In one move, Anthropic has put OpenAI behind it on paper. The $65 billion in new money puts the makers of Claude at a post-money $965 billion. They say the funds are for more compute and to put their products in front of the kind of enterprise customers who are now opening up their wallets in every sector.
Why this round changes the board
It’s the first time you can put a higher price on Anthropic than on OpenAI, which was sitting at $852 billion back in March. And they put this deal together in a few weeks, which tells you there is no shortage of interest from investors as companies get on board with Claude.
You have Altimeter, Dragoneer, Greenoaks and Sequoia leading the way, with D.E. Shaw, Blackstone and DST Global in on it as well. Since the $30 billion Series G in February that had them at $380 billion, Anthropic says the word on the street from the enterprise side has been very positive.

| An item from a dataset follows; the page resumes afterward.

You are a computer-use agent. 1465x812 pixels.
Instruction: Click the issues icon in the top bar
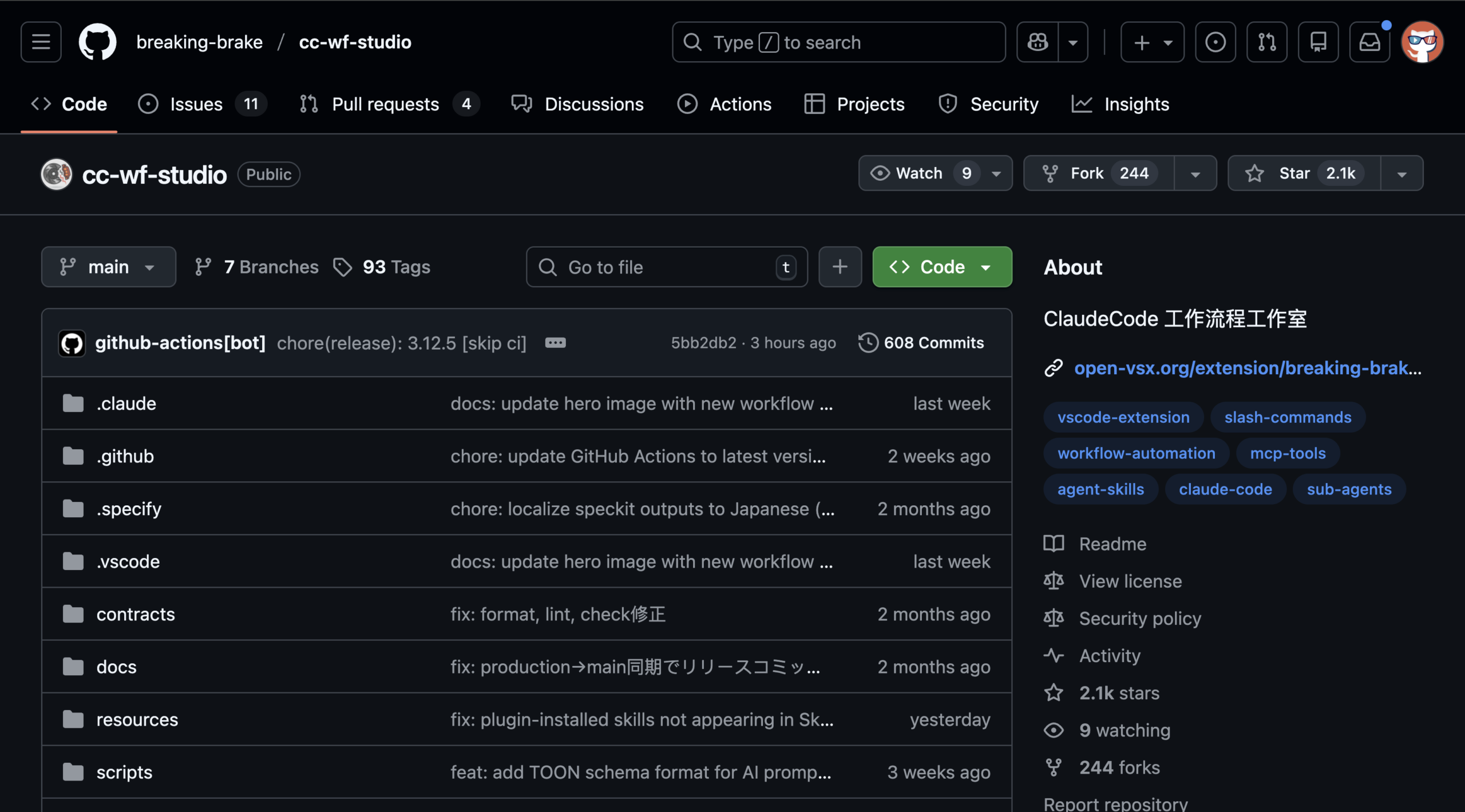1215,41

The numbers: cloud, compute and where the money is coming from
Part of the $65 billion is $15 billion from hyperscalers we already knew about, $5 billion of it from Amazon. Back in April, Amazon made it known it would put in as much as $25 billion. In return, the startup is to put over $100 billion into Amazon’s cloud over the next decade. This is on top of the $8 billion they’ve put in already.
As for the bottom line, run-rate revenue hit $47 billion earlier this month. They’re looking at $10.9 billion for the second quarter – more than double what they did in the last one – and could be in the black for the first time. Some in the know say by the end of next month you’ll see an annualised rate of over $50 billion, a far cry from the $4 billion they were at in July of last year.
By the numbers
What the market is making of it:
– $65 billion for the Series H
– A $965 billion post-money tag
– OpenAI was at $852 billion in March
– $15 billion from committed hyperscaler deals
– $5 billion of that is from Amazon
– Amazon is set to invest as much as $25 billion
– $8 billion from before
– Over $100 billion in cloud spend down the road
– Run-rate is past $47 billion
– Q2 should bring in $10.9 billion
– ARR to be over $50 billion by next month’s end
– Where they were in July: $4 billion
How the competition is being redefined
This kind of valuation does a number on the status quo. It gives Anthropic the means to make a play against OpenAI in coding, security and the like. As a 2021 offshoot of some ex-OpenAI staff, they have made a name for themselves with the kind of firms that want an AI assistant they can trust.
They were in talks for a $900 billion-plus figure in late April after some proposals came in, but didn’t start the real work until this month. With both of them likely to go public come fall, there is only so much room for error when it comes to putting up the numbers.
What it means for the rest of us
If you are an enterprise buyer, you can expect to see better models and a more robust product line as they put this capital to work. It also shows you can’t do this without the cloud; the hyperscalers are now part of the equation for any serious AI vendor.
For the other side, it’s a steeper hill to climb for headcount, GPUs and a way to market. Anthropic will tell you they have seen a lot of uptake in the enterprise, and with the way their revenue is climbing, they are building a moat around platforms that can be safe, performant and not break the bank.
Looking ahead
The question is how they put the money to use on compute and turn a trial into a contract. If they can deliver on that $10.9 billion for the quarter and show a profit, it will make for a good story when they list.
OpenAI at $852 billion, Anthropic at $965 billion. The talk of valuations is over; now it’s about who can put out the kind of efficient, no-nonsense AI that a business will make a standard part of its operation.